The two 350-foot-long tunnel boring machines (TBMs) each tunneled 8,500 feet to construct two Central Subway tunnels, which will allow the T Third Line trains to travel quickly beneath SoMa, Union Square and Chinatown when the Central Subway opens in 2019, cutting travel times by more than half along the busy corridor.
"The Central Subway project invests in building a much-needed world-class 21st century transportation system for our world-class city," said San Francisco Mayor Edwin Lee. "The significance of the Central Subway tunneling work completed today cannot be overstated. Today we move forward on executing our city's vision of a reliable, modern public transportation system that better connects and better serves our residents, visitors and businesses."

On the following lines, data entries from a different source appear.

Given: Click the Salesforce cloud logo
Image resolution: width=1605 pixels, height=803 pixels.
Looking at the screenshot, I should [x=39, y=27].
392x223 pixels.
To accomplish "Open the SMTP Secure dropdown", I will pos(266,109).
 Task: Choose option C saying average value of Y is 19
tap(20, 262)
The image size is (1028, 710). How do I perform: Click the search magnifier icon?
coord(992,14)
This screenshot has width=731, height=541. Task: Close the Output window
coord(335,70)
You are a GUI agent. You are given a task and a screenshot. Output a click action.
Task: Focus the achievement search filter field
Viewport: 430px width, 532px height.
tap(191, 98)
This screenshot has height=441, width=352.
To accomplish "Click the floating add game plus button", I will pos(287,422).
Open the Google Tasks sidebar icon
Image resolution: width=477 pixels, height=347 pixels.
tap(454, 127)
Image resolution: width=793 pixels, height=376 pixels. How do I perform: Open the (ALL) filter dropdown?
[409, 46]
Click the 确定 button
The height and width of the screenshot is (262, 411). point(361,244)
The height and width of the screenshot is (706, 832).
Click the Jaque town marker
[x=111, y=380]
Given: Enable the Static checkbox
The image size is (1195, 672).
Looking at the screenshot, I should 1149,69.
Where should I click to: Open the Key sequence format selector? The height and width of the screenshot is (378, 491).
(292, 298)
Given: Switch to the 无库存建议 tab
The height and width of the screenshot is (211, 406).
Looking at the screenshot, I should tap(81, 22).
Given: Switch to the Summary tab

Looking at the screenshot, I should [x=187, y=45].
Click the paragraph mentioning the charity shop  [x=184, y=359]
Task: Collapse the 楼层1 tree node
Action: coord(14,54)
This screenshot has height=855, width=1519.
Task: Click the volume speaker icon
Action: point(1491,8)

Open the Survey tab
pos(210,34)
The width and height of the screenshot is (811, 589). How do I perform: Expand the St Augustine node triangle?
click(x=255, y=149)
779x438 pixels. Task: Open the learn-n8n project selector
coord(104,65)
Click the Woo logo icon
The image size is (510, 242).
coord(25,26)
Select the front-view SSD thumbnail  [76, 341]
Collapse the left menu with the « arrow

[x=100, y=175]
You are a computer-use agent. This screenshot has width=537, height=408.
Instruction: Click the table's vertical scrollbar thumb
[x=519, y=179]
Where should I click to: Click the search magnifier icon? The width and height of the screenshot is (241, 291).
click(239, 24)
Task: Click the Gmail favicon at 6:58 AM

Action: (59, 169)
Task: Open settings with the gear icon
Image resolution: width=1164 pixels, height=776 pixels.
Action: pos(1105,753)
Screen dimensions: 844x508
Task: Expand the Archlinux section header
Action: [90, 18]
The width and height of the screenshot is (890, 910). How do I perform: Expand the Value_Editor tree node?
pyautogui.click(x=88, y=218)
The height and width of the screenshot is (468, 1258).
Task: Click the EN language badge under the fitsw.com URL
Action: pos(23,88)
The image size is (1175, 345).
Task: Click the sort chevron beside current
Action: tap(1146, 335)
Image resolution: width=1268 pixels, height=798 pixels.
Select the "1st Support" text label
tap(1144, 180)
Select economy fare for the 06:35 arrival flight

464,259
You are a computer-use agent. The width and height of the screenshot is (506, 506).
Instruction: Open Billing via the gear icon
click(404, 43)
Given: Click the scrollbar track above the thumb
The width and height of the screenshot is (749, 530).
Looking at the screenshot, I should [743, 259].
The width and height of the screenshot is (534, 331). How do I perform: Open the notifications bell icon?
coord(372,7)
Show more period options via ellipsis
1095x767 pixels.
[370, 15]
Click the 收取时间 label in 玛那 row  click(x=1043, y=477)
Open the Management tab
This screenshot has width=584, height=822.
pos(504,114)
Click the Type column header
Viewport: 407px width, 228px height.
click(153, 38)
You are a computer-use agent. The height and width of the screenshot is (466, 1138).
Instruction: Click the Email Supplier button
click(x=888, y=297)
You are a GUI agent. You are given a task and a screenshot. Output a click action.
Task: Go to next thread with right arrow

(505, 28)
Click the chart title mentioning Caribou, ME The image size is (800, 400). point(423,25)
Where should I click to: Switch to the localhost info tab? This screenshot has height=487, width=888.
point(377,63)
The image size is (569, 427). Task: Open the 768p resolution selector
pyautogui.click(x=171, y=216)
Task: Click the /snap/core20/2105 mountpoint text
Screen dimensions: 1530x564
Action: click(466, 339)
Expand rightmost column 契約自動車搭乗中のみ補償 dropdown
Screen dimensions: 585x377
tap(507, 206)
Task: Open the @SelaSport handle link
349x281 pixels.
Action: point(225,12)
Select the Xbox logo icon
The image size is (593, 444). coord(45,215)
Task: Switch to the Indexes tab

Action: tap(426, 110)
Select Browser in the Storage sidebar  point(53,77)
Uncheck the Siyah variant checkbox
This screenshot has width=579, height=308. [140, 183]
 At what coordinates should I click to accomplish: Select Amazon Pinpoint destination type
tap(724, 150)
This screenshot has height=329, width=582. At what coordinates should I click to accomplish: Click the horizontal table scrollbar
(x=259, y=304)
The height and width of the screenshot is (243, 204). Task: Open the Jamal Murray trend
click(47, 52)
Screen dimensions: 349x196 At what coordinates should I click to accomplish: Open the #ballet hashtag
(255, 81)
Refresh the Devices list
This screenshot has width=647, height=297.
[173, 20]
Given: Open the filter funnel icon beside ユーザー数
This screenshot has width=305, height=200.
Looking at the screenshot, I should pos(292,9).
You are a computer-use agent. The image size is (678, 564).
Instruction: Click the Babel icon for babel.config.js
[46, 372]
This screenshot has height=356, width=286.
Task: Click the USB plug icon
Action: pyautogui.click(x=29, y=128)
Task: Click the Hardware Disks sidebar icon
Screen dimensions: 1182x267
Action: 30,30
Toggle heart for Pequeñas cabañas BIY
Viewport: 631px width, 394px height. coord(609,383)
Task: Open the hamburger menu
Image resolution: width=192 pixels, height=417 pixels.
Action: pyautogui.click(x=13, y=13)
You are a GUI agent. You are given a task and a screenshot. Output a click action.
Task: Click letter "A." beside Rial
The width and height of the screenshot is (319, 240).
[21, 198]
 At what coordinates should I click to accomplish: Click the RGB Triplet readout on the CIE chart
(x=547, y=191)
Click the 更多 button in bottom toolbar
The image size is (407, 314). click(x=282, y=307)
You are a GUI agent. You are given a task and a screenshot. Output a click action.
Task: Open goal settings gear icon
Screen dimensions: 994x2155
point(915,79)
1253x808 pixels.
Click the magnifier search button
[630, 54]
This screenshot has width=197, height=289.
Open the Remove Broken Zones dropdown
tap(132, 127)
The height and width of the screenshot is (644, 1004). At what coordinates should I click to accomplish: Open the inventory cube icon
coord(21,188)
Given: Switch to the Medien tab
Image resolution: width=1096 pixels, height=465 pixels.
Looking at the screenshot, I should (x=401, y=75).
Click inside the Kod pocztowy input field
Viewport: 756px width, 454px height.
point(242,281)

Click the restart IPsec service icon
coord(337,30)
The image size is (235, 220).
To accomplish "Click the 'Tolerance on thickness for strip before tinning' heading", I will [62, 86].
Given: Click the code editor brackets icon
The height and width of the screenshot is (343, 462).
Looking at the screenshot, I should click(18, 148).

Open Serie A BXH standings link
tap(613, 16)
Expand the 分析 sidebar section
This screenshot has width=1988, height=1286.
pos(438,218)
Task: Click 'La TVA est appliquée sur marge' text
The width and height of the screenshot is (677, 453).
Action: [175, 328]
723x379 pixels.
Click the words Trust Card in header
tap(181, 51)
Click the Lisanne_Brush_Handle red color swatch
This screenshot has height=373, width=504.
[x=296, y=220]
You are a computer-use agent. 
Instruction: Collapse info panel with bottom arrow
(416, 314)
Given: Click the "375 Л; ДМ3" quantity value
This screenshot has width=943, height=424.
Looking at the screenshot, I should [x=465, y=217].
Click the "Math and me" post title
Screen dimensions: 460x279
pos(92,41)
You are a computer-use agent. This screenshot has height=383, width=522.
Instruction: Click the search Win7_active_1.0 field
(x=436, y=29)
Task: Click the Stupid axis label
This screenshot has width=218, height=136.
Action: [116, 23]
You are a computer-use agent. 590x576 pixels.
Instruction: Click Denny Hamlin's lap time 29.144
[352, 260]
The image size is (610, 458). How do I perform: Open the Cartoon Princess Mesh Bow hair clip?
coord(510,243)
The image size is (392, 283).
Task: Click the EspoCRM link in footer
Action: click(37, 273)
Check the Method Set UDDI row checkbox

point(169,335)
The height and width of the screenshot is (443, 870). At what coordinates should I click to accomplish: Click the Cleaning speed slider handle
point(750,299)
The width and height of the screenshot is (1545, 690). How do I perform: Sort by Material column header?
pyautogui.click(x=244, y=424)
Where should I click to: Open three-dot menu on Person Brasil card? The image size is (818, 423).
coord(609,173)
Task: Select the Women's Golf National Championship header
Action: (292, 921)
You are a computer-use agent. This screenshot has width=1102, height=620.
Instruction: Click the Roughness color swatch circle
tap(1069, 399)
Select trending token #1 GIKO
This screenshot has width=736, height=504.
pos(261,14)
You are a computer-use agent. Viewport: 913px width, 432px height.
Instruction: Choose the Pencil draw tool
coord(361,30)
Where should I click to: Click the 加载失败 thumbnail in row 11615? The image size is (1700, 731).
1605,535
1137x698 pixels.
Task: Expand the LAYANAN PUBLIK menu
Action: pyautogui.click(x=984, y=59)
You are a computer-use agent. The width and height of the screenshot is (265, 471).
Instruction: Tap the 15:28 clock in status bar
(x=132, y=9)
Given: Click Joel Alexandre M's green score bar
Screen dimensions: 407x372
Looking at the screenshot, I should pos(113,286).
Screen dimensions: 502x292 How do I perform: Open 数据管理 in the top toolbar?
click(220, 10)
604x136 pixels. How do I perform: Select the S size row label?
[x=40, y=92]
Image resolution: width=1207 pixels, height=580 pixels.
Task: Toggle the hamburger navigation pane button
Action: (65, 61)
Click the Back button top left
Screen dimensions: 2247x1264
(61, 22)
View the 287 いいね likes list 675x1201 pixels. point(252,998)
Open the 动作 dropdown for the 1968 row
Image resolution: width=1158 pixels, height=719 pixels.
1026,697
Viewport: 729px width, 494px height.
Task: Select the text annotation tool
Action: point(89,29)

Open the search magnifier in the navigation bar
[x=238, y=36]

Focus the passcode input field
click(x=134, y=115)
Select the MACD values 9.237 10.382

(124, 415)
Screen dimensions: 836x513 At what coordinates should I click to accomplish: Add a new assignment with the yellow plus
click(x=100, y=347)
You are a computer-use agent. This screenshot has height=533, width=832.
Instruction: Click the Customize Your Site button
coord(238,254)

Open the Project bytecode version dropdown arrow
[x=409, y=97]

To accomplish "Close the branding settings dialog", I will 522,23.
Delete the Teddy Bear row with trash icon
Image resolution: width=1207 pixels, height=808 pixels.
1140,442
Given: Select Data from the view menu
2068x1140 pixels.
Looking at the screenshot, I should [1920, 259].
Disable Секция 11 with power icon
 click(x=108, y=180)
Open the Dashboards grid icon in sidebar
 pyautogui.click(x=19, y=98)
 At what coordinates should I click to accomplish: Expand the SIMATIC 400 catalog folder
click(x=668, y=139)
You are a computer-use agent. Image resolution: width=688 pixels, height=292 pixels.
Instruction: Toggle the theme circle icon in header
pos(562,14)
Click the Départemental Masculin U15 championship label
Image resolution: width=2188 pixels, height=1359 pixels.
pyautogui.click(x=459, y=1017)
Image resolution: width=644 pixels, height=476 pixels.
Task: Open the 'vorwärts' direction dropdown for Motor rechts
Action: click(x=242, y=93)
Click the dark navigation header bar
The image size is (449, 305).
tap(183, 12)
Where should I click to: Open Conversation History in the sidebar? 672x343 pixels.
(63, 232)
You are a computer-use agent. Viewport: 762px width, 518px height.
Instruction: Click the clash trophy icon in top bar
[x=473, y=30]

The 750-ton, identical TBMs are named "Mom Chung" after Dr. Margaret "Mom" Chung, the country's first female Chinese-American physician and a surrogate mother to thousands of veterans in World War II and "Big Alma" after 19th century San Francisco philanthropist and socialite "Big Alma" de Bretteville Spreckels. Mom Chung launched in June 2013 and Big Alma followed in November 2013, traveling beneath 4th Street, Stockton Street and Columbus Avenue to excavate and construct San Francisco's first new subway tunnel in more than 30 years.
The TBMs excavated and constructed the Central Subway's 1.5 mile-long tunnels at an average pace of 40 feet per day and will be retrieved in North Beach at the site of the former Pagoda Palace Theatre on Powell Street. Over the next few months, both Big Alma and Mom Chung will be dismantled and removed from the tunnels to be reused in tunneling efforts in other cities around the world.
Three subway stations will be built along the route the TBMs followed including the Chinatown Station, the Union Square/Market Street Station and the Yerba Buena/Moscone Station. In addition, the project includes a surface-level station at 4th and Brannan streets.